Acknowledgment

I want to give a HUGE thank you to Lee Olney who published much of the source code I used to structure my data visualization. The link to Lee Olney’s source code is here.

The Data

The week’s Tidy Tuesday data comes from Kate Pennington, data.sfgov.org, Vital Signs. The data consists of three data sets, which describe San Francisco’s rental prices (scraped from Criagslist), lot permits, and new construction details.

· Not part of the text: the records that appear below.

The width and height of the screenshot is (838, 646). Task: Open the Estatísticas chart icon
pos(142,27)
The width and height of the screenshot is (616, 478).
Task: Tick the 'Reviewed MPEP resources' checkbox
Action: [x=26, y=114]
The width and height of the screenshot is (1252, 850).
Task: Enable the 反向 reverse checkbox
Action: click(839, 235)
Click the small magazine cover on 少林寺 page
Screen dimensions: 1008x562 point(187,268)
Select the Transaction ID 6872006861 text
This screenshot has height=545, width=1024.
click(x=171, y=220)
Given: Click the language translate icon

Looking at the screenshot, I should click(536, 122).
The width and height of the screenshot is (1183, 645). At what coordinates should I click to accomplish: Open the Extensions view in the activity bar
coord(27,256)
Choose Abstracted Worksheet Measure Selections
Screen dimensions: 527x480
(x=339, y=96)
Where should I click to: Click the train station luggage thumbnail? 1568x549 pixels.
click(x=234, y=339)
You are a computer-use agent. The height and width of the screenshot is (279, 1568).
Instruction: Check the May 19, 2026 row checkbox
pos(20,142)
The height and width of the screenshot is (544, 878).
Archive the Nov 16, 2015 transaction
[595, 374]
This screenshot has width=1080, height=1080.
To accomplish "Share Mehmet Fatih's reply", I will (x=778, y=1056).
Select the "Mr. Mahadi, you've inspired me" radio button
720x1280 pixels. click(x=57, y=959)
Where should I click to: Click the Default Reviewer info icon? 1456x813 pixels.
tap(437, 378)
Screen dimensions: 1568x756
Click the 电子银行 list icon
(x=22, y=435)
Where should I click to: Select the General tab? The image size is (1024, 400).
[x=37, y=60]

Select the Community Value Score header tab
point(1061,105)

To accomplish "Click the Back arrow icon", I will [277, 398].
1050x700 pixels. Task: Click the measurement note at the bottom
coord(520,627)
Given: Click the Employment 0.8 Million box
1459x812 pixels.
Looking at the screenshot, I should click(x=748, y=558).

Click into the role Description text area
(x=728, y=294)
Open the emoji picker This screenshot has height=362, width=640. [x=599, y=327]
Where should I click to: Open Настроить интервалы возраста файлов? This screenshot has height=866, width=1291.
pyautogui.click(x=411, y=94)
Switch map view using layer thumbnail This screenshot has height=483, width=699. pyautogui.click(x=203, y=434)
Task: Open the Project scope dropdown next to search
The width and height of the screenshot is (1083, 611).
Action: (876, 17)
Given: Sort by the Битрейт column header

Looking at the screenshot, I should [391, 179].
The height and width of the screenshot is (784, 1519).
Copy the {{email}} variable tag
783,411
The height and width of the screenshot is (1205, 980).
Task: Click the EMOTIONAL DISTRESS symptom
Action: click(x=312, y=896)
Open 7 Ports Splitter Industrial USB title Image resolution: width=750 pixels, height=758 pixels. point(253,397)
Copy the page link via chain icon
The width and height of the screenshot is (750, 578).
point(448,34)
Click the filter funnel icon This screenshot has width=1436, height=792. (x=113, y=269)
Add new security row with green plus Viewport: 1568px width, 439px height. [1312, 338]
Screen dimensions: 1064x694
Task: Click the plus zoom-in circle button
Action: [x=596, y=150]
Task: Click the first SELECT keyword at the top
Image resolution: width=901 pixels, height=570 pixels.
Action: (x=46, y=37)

rent <- readr::read_csv('https://raw.githubusercontent.com/rfordatascience/tidytuesday/master/data/2022/2022-07-05/rent.csv')
permits <- readr::read_csv('https://raw.githubusercontent.com/rfordatascience/tidytuesday/master/data/2022/2022-07-05/sf_permits.csv')
new_construction <- readr::read_csv('https://raw.githubusercontent.com/rfordatascience/tidytuesday/master/data/2022/2022-07-05/new_construction.csv')

Creating a Map Plot

I have been wanting to create a map via ggplot2. To do this, I used an shp geo export via Data SF to create blank map template.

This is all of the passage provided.